Exercise brief
Somewhere below, one line contains "498x868 pixels." and a later line contains "Click the Naam column header". Output those two lines and everything between them exactly, and nothing else.

[Exercise materials Boundary: Start]

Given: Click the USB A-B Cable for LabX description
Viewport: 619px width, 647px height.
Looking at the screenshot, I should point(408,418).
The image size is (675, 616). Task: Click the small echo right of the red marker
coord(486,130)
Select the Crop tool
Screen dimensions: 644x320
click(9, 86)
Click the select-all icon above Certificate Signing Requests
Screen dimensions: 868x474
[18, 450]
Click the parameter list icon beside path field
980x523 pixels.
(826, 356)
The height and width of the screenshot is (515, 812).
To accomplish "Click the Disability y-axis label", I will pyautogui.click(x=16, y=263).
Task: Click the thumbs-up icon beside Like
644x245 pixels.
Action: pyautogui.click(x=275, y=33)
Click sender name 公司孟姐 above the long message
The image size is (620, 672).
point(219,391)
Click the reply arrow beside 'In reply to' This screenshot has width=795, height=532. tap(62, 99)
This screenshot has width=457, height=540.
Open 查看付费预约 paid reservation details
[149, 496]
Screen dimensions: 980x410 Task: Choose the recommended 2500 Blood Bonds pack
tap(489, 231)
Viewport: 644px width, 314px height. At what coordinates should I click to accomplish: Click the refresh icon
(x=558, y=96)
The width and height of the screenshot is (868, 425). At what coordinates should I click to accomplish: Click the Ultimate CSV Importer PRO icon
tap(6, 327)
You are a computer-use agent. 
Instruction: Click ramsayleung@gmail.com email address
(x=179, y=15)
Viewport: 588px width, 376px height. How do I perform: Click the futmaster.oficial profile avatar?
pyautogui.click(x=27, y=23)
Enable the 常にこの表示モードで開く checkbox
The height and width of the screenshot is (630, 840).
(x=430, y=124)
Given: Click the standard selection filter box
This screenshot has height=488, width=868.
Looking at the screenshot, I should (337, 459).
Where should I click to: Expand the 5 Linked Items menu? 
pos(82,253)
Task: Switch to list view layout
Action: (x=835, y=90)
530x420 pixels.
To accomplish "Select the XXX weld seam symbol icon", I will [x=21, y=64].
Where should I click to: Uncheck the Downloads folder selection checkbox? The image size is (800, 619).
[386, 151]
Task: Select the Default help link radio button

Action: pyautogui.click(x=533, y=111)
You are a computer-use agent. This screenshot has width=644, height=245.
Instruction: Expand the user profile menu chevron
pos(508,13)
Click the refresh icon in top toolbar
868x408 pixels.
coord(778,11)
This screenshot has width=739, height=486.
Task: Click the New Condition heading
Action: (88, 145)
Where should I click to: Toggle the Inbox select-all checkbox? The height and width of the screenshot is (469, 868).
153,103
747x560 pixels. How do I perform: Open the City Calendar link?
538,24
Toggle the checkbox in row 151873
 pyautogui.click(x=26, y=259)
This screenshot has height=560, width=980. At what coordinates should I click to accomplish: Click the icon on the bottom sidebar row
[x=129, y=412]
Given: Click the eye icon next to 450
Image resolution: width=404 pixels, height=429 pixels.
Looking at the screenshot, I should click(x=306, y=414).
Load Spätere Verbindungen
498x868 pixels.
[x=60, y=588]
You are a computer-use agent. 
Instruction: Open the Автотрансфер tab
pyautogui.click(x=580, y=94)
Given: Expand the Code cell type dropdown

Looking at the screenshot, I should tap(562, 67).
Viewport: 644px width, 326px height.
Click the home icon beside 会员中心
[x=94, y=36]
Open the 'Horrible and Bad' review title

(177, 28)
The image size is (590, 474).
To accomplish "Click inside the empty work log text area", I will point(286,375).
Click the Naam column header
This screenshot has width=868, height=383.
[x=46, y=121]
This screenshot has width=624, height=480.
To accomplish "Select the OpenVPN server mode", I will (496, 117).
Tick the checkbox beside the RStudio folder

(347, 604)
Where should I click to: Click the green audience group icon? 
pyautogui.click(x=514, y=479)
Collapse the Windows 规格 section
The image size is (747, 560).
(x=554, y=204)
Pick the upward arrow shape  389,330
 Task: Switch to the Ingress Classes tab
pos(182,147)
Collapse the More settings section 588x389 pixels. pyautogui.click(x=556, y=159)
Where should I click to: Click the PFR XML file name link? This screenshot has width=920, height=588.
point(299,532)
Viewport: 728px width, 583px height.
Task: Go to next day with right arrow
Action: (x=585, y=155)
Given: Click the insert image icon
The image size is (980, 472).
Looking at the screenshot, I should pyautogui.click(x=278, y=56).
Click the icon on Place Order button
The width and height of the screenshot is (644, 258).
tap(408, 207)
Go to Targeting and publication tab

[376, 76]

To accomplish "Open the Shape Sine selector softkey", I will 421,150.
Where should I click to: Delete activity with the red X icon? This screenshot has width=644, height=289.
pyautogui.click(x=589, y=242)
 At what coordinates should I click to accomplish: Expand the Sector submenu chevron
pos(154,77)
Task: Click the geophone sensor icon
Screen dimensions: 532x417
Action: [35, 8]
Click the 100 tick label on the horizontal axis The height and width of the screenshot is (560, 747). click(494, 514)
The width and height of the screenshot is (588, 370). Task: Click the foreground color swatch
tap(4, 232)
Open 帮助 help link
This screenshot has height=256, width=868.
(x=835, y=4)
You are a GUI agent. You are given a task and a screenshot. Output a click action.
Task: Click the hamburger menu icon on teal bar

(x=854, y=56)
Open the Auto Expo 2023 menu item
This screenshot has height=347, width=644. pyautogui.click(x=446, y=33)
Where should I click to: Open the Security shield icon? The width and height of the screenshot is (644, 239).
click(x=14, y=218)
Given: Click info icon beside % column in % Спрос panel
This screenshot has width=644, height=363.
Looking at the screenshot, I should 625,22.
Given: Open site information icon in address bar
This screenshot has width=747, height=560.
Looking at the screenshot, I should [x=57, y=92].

[Exercise materials Boundary: End]

Exercise solution
498x868 pixels.
[x=60, y=588]
You are a computer-use agent. 
Instruction: Open the Автотрансфер tab
pyautogui.click(x=580, y=94)
Given: Expand the Code cell type dropdown

Looking at the screenshot, I should tap(562, 67).
Viewport: 644px width, 326px height.
Click the home icon beside 会员中心
[x=94, y=36]
Open the 'Horrible and Bad' review title

(177, 28)
The image size is (590, 474).
To accomplish "Click inside the empty work log text area", I will point(286,375).
Click the Naam column header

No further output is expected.